• [Material shown]:
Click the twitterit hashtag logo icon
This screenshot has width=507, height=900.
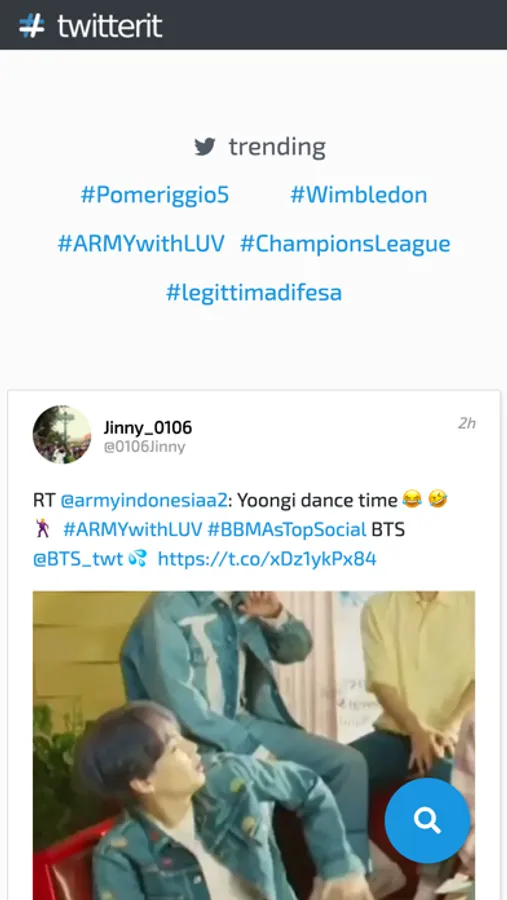coord(32,25)
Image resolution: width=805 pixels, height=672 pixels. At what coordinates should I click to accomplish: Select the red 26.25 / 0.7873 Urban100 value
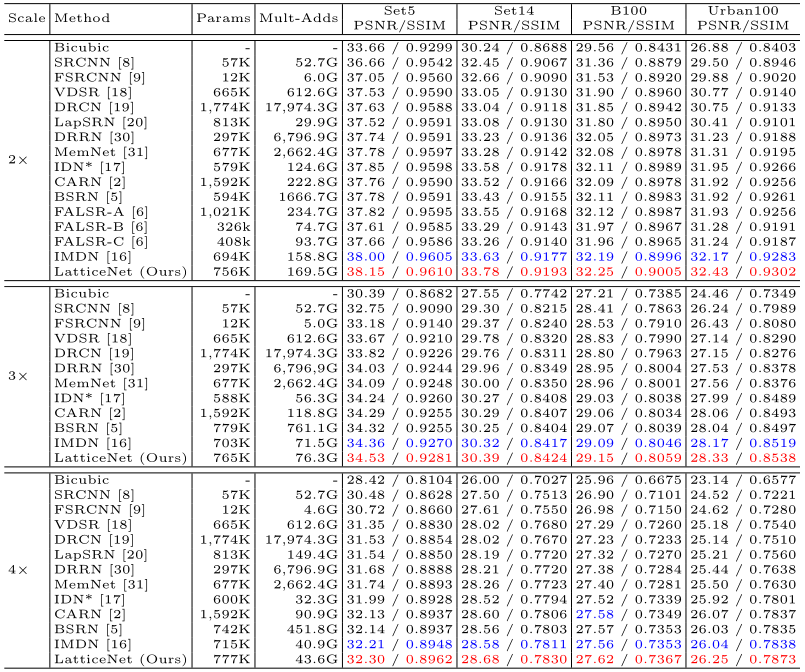pyautogui.click(x=743, y=659)
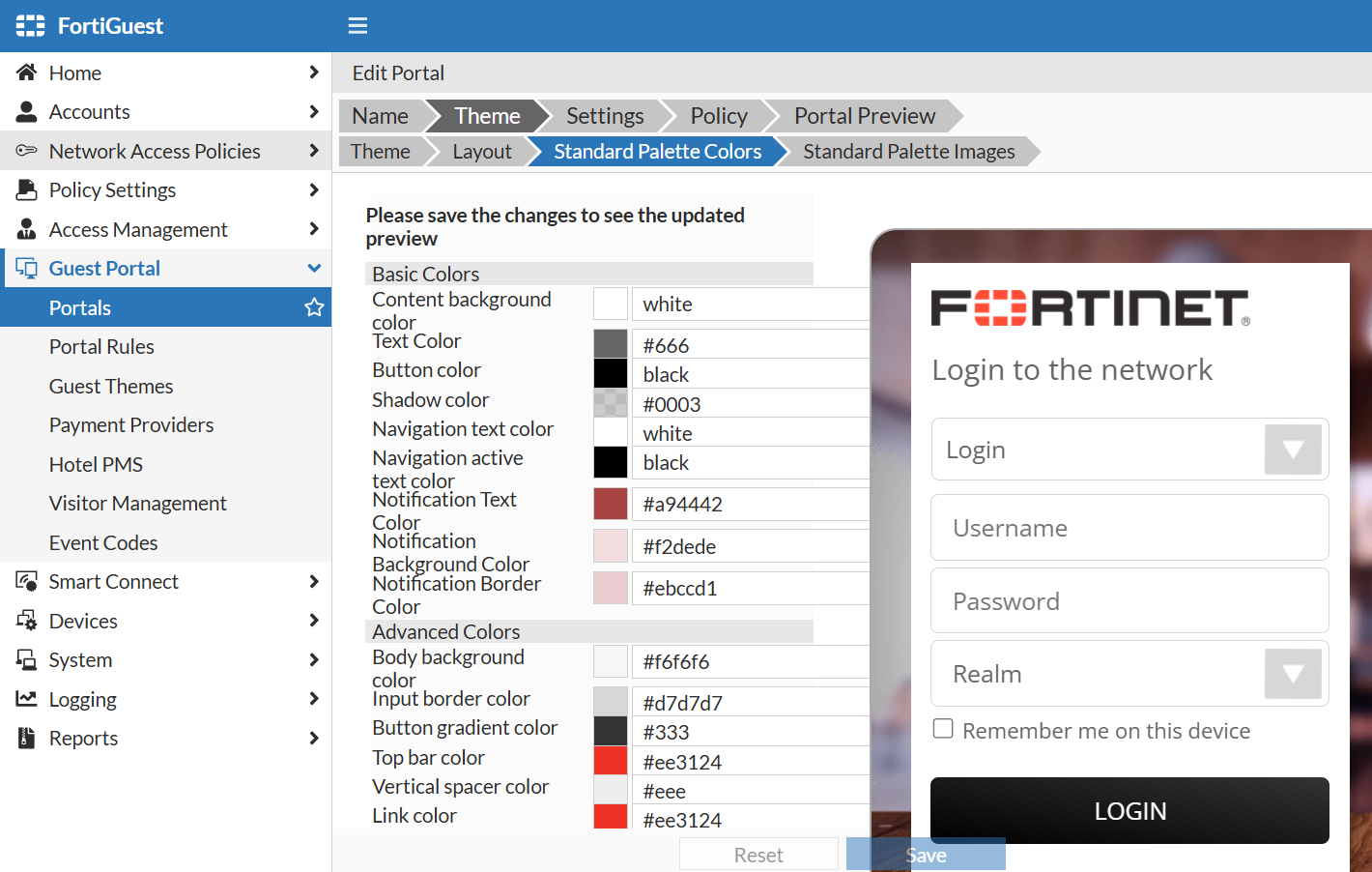
Task: Open the Realm selection dropdown
Action: coord(1293,673)
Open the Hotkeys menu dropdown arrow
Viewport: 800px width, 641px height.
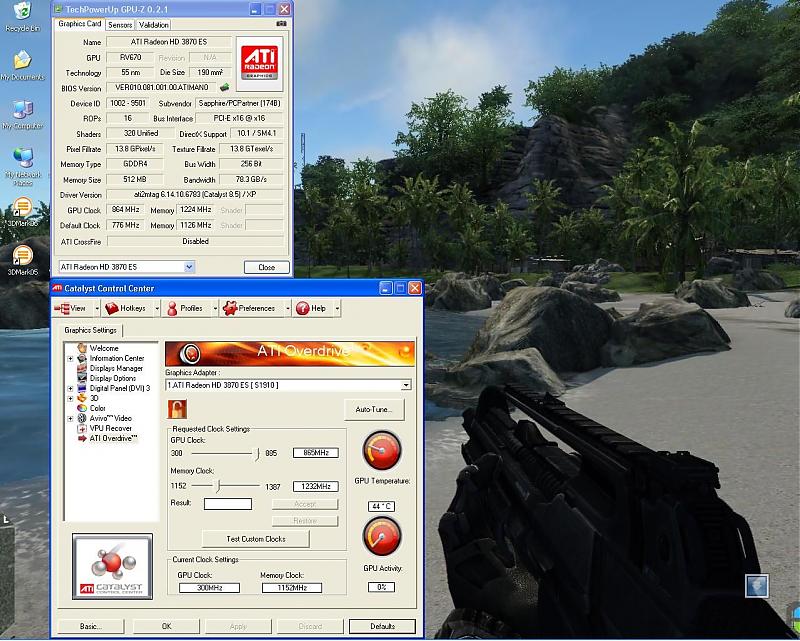[x=155, y=309]
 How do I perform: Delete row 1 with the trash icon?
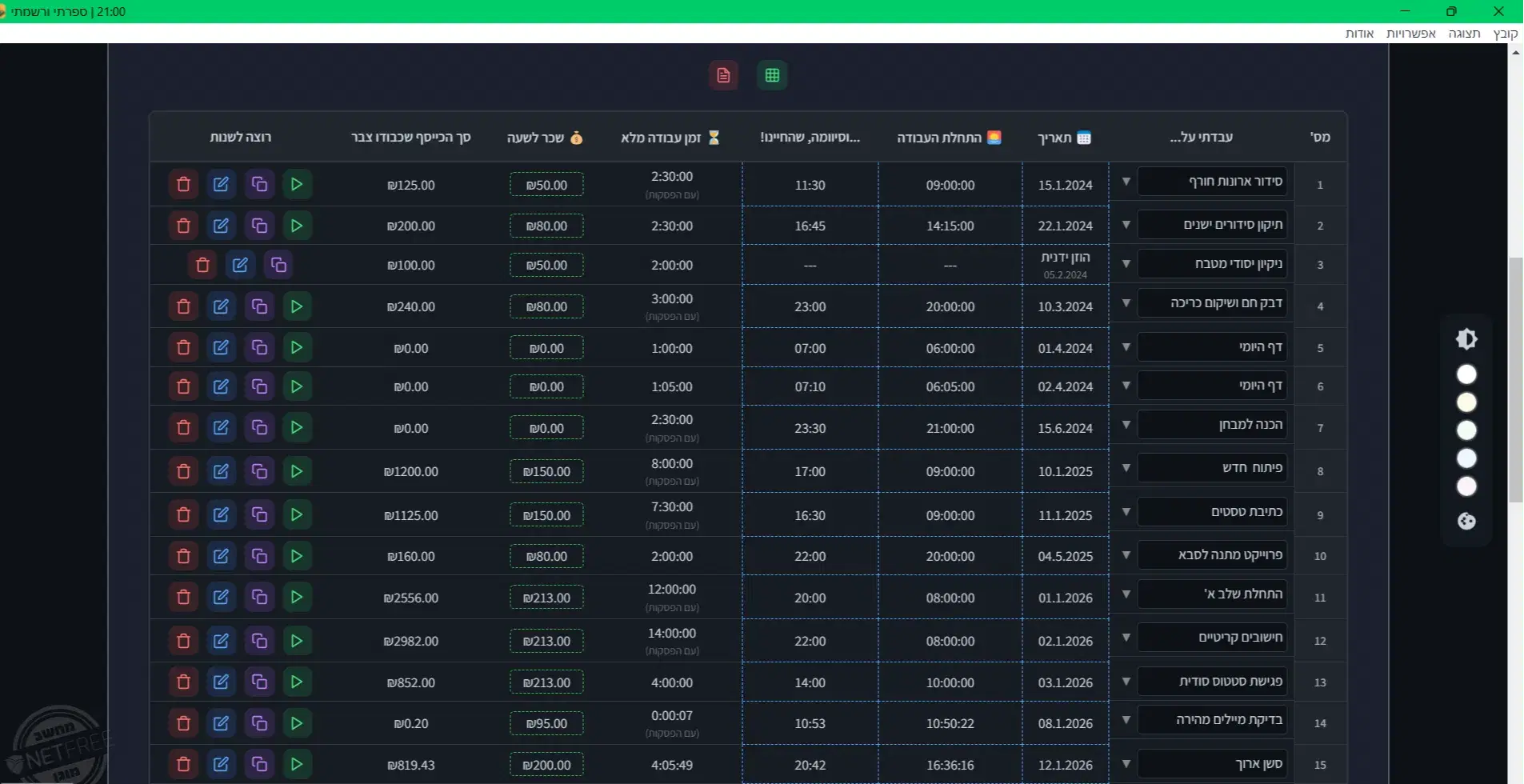183,185
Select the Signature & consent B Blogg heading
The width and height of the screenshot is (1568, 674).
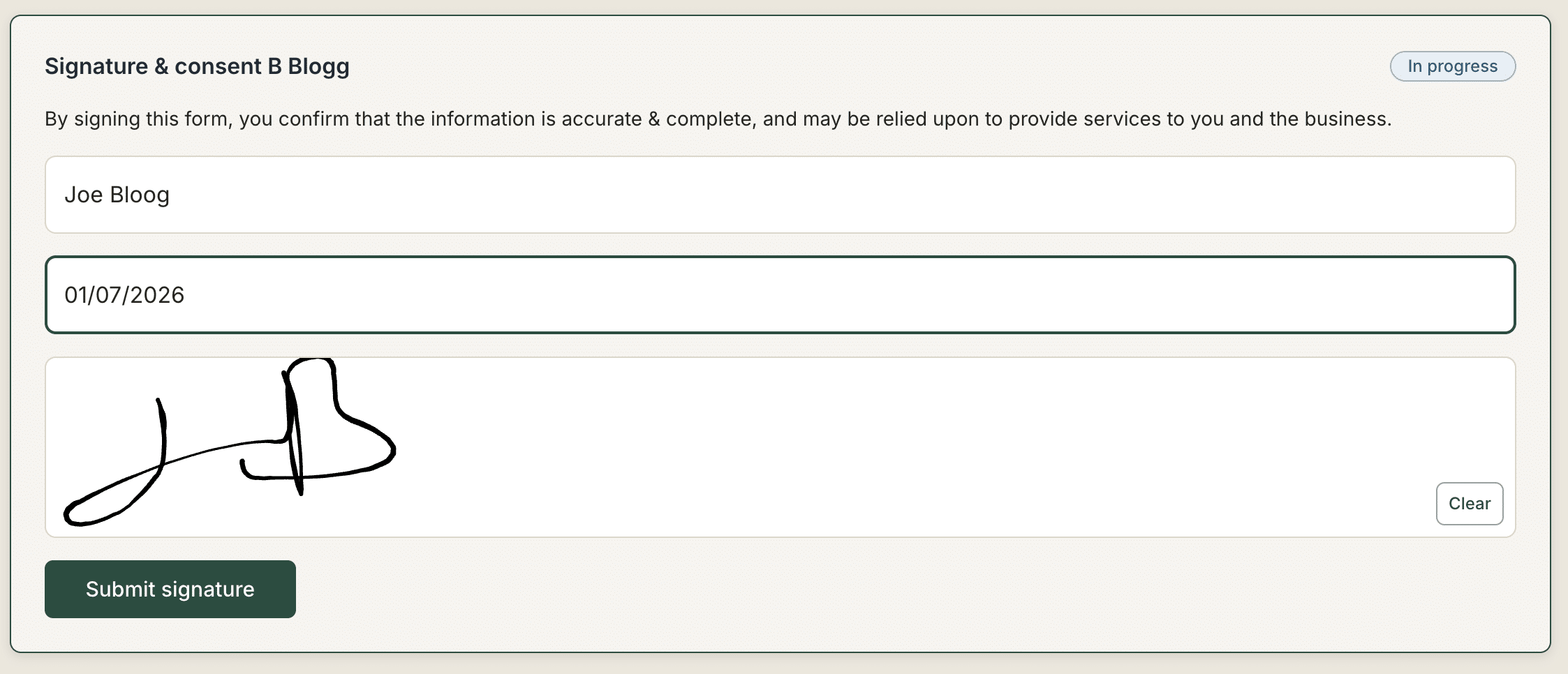click(197, 66)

• [Objective]:
Could you copy every record above word for word, leaving out the pictures?

• [Solved problem]:
Click the twitterit hashtag logo icon
This screenshot has width=507, height=900.
coord(32,25)
Image resolution: width=805 pixels, height=672 pixels. At what coordinates should I click to accomplish: Select the red 26.25 / 0.7873 Urban100 value
pyautogui.click(x=743, y=659)
Task: Open the Realm selection dropdown
Action: coord(1293,673)
Open the Hotkeys menu dropdown arrow
Viewport: 800px width, 641px height.
[x=155, y=309]
 How do I perform: Delete row 1 with the trash icon?
183,185
Select the Signature & consent B Blogg heading
The width and height of the screenshot is (1568, 674).
click(197, 66)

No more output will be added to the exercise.